There was some strange poll placement in Tuesday's New York Times, which led with "New Poll Finds Drop In Support For Afghan War ." Yet the paper buried a story from the same poll, showing people are strongly against Obama-care, on page 17. Given that the Supreme Court is now arguing the issue, wouldn't it have been more timely for the Times to lead off with or at least front its Obama-care findings?
(To be fair, Obama-care has been deeply unpopular since it was launched two years ago, so the findings, though under-publicized, aren't as current as the sharp drop in support for the war in Afghanistan.)
"Most Oppose at Least Part of Overhaul, Poll Finds ," by Dalia Sussman, Helen Cooper, and Kate Phillips, brought the bad news for Obama-care, but also found some caveats, including the fact that people apparently just don't understand the law:
Two-thirds of Americans want the Supreme Court to overturn some or all of the health care law, even though large majorities support a few of its major aspects, according to a poll by The New York Times and CBS News.

### TASK INSTRUCTIONS
**A.** Name the people the passage on the Times poll coverage credits as authors of the story about the health care law.
**B.** From the passage on the Times poll coverage, write out the span that begins at the words "(To be fair, Obama-care" and stops after the words "war in Afghanistan.)".

### ENTRIES SHOWN
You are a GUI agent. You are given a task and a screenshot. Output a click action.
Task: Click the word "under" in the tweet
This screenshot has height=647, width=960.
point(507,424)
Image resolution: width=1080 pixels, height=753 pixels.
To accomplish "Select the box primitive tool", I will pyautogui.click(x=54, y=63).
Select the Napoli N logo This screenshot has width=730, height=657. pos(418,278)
---
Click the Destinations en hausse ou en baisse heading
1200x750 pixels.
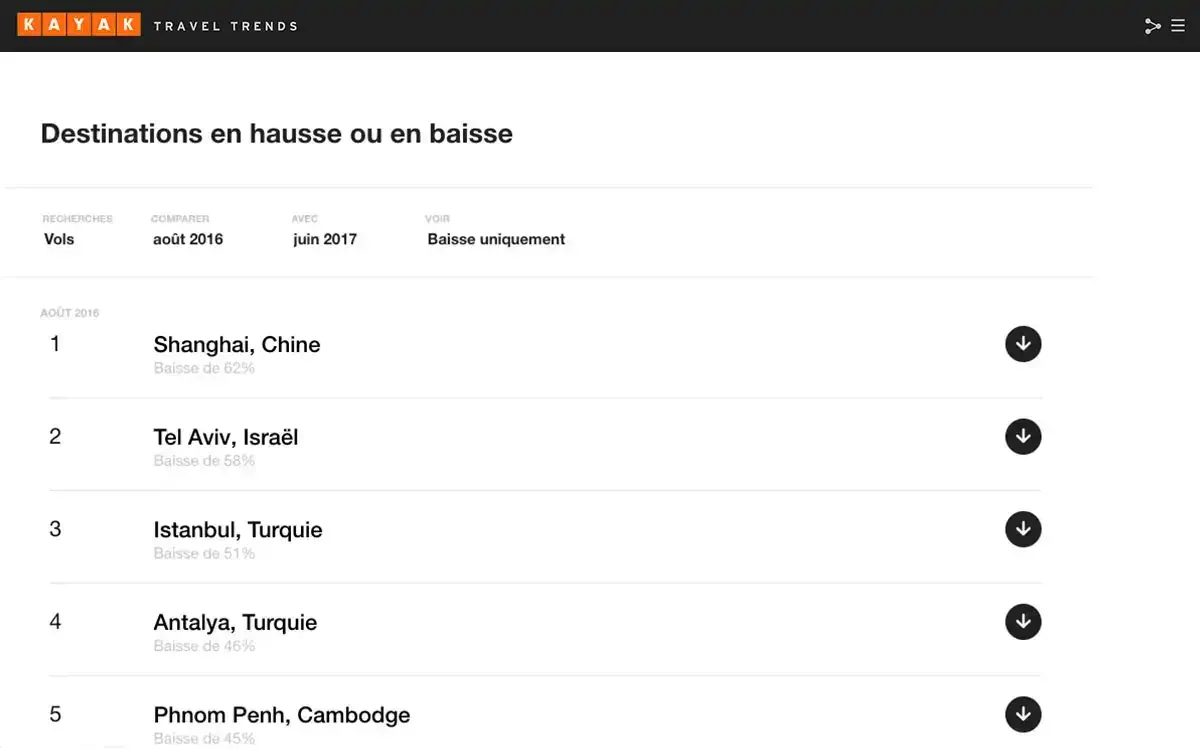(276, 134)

### SOLUTIONS TO THE EXERCISE
**A.** Dalia Sussman, Helen Cooper, Kate Phillips

**B.**
(To be fair, Obama-care has been deeply unpopular since it was launched two years ago, so the findings, though under-publicized, aren't as current as the sharp drop in support for the war in Afghanistan.)